Give back all the data below exactly as it is shown.

══ Given information ══

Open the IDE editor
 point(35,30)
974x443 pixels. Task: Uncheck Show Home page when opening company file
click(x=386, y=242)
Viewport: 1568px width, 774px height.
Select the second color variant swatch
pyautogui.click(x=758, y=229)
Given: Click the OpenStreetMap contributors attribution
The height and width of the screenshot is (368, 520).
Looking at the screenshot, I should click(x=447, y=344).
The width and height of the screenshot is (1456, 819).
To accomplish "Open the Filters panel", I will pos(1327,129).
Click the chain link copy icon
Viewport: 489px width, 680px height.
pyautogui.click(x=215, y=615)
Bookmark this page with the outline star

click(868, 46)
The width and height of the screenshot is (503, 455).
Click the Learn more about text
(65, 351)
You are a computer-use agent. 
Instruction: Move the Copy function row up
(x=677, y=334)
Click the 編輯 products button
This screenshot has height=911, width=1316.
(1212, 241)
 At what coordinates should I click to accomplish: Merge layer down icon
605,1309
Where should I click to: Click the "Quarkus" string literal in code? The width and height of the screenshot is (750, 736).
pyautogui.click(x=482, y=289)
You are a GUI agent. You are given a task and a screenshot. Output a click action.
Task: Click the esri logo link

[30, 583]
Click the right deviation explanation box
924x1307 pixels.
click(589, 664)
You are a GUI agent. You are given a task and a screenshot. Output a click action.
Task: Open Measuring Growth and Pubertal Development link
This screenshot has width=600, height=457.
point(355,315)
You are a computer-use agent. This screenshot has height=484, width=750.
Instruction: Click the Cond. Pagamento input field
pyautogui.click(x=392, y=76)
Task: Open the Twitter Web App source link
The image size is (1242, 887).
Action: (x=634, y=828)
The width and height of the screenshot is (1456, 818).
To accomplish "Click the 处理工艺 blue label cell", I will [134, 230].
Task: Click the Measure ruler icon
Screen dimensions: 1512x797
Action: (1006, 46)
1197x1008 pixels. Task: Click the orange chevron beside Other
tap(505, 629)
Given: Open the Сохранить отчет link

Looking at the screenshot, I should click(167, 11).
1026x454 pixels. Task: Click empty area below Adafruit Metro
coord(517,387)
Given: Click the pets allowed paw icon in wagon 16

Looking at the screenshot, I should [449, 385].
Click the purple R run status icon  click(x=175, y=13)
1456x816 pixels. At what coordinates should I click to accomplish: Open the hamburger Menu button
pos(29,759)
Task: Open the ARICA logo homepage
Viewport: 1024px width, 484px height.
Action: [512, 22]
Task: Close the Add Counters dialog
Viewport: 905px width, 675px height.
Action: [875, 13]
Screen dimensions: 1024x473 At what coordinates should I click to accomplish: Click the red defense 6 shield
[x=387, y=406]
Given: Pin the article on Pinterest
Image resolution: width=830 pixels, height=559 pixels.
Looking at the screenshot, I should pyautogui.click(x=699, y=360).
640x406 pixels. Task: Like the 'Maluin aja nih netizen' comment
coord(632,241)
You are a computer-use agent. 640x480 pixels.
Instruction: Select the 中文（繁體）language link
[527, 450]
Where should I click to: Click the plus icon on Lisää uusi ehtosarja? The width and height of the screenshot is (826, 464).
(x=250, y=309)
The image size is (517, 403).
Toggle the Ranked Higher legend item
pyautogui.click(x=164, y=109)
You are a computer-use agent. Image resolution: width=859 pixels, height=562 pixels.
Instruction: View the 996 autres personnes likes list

═══

Result below>
Open the IDE editor
 point(35,30)
974x443 pixels. Task: Uncheck Show Home page when opening company file
click(x=386, y=242)
Viewport: 1568px width, 774px height.
Select the second color variant swatch
pyautogui.click(x=758, y=229)
Given: Click the OpenStreetMap contributors attribution
The height and width of the screenshot is (368, 520).
Looking at the screenshot, I should click(x=447, y=344).
The width and height of the screenshot is (1456, 819).
To accomplish "Open the Filters panel", I will pos(1327,129).
Click the chain link copy icon
Viewport: 489px width, 680px height.
pyautogui.click(x=215, y=615)
Bookmark this page with the outline star

click(868, 46)
The width and height of the screenshot is (503, 455).
Click the Learn more about text
(65, 351)
You are a computer-use agent. 
Instruction: Move the Copy function row up
(x=677, y=334)
Click the 編輯 products button
This screenshot has height=911, width=1316.
(1212, 241)
 At what coordinates should I click to accomplish: Merge layer down icon
605,1309
Where should I click to: Click the "Quarkus" string literal in code? The width and height of the screenshot is (750, 736).
pyautogui.click(x=482, y=289)
You are a GUI agent. You are given a task and a screenshot. Output a click action.
Task: Click the esri logo link

[30, 583]
Click the right deviation explanation box
924x1307 pixels.
click(589, 664)
You are a GUI agent. You are given a task and a screenshot. Output a click action.
Task: Open Measuring Growth and Pubertal Development link
This screenshot has width=600, height=457.
point(355,315)
You are a computer-use agent. This screenshot has height=484, width=750.
Instruction: Click the Cond. Pagamento input field
pyautogui.click(x=392, y=76)
Task: Open the Twitter Web App source link
The image size is (1242, 887).
Action: (x=634, y=828)
The width and height of the screenshot is (1456, 818).
To accomplish "Click the 处理工艺 blue label cell", I will [134, 230].
Task: Click the Measure ruler icon
Screen dimensions: 1512x797
Action: (1006, 46)
1197x1008 pixels. Task: Click the orange chevron beside Other
tap(505, 629)
Given: Open the Сохранить отчет link

Looking at the screenshot, I should click(167, 11).
1026x454 pixels. Task: Click empty area below Adafruit Metro
coord(517,387)
Given: Click the pets allowed paw icon in wagon 16

Looking at the screenshot, I should [449, 385].
Click the purple R run status icon  click(x=175, y=13)
1456x816 pixels. At what coordinates should I click to accomplish: Open the hamburger Menu button
pos(29,759)
Task: Open the ARICA logo homepage
Viewport: 1024px width, 484px height.
Action: [512, 22]
Task: Close the Add Counters dialog
Viewport: 905px width, 675px height.
Action: [875, 13]
Screen dimensions: 1024x473 At what coordinates should I click to accomplish: Click the red defense 6 shield
[x=387, y=406]
Given: Pin the article on Pinterest
Image resolution: width=830 pixels, height=559 pixels.
Looking at the screenshot, I should pyautogui.click(x=699, y=360).
640x406 pixels. Task: Like the 'Maluin aja nih netizen' comment
coord(632,241)
You are a computer-use agent. 640x480 pixels.
Instruction: Select the 中文（繁體）language link
[527, 450]
Where should I click to: Click the plus icon on Lisää uusi ehtosarja? The width and height of the screenshot is (826, 464).
(x=250, y=309)
The image size is (517, 403).
Toggle the Ranked Higher legend item
pyautogui.click(x=164, y=109)
You are a computer-use agent. Image resolution: width=859 pixels, height=562 pixels.
Instruction: View the 996 autres personnes likes list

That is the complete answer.